Short exercise: Output unchanged the lines from the one containing "At what coordinates" through the one containing "[x=574, y=75]", including both of those lines. Omit the pictures from your answer.
# Start of Material for this exercise
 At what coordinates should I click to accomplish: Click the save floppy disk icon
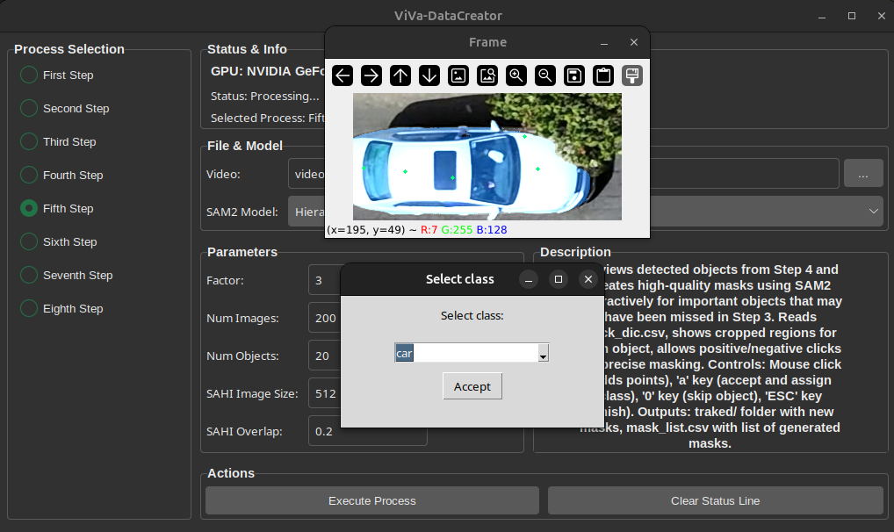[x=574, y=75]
# End of Material for this exercise
# Start of Material for this exercise
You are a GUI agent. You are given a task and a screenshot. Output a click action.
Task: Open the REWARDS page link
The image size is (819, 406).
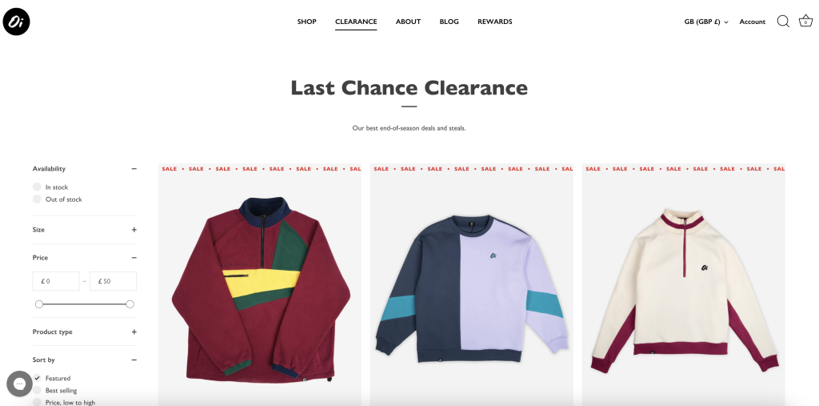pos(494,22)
# End of Material for this exercise
Answer to the problem:
 At what coordinates should I click to accomplish: Click the save floppy disk icon
[x=574, y=75]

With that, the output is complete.